* **TASK DETAILS**
Copy the records below without altering a single word.

[Stored data]

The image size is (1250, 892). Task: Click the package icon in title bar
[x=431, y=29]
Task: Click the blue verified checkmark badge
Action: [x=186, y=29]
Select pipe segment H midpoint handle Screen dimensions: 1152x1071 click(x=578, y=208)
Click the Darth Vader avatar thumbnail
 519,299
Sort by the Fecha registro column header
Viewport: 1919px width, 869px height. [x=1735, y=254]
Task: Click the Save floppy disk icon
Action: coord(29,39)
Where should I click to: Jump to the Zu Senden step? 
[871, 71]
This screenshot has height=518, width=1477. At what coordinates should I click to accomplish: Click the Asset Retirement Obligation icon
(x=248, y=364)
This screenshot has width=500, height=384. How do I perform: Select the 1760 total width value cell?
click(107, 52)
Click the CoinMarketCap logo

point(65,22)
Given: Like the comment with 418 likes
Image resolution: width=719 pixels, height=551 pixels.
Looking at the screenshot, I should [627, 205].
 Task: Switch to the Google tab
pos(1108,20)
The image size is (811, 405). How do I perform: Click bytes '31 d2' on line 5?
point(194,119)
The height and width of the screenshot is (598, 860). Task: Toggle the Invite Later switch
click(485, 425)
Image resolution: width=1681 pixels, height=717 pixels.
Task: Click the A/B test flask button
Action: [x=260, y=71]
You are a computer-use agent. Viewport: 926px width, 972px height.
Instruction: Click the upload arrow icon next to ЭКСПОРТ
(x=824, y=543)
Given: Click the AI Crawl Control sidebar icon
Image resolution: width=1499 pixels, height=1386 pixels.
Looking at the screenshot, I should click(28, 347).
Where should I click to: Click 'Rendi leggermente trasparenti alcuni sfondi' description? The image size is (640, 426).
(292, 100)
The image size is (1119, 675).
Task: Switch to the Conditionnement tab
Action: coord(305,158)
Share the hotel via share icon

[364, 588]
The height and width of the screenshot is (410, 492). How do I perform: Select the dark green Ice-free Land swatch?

* **REPLY TO THE TASK**
The image size is (1250, 892). Task: Click the package icon in title bar
[x=431, y=29]
Task: Click the blue verified checkmark badge
Action: [x=186, y=29]
Select pipe segment H midpoint handle Screen dimensions: 1152x1071 click(x=578, y=208)
Click the Darth Vader avatar thumbnail
 519,299
Sort by the Fecha registro column header
Viewport: 1919px width, 869px height. [x=1735, y=254]
Task: Click the Save floppy disk icon
Action: coord(29,39)
Where should I click to: Jump to the Zu Senden step? 
[871, 71]
This screenshot has height=518, width=1477. At what coordinates should I click to accomplish: Click the Asset Retirement Obligation icon
(x=248, y=364)
This screenshot has width=500, height=384. How do I perform: Select the 1760 total width value cell?
click(107, 52)
Click the CoinMarketCap logo

point(65,22)
Given: Like the comment with 418 likes
Image resolution: width=719 pixels, height=551 pixels.
Looking at the screenshot, I should [627, 205].
 Task: Switch to the Google tab
pos(1108,20)
The image size is (811, 405). How do I perform: Click bytes '31 d2' on line 5?
point(194,119)
The height and width of the screenshot is (598, 860). Task: Toggle the Invite Later switch
click(485, 425)
Image resolution: width=1681 pixels, height=717 pixels.
Task: Click the A/B test flask button
Action: [x=260, y=71]
You are a computer-use agent. Viewport: 926px width, 972px height.
Instruction: Click the upload arrow icon next to ЭКСПОРТ
(x=824, y=543)
Given: Click the AI Crawl Control sidebar icon
Image resolution: width=1499 pixels, height=1386 pixels.
Looking at the screenshot, I should click(28, 347).
Where should I click to: Click 'Rendi leggermente trasparenti alcuni sfondi' description? The image size is (640, 426).
(292, 100)
The image size is (1119, 675).
Task: Switch to the Conditionnement tab
Action: coord(305,158)
Share the hotel via share icon

[364, 588]
The height and width of the screenshot is (410, 492). How do I perform: Select the dark green Ice-free Land swatch?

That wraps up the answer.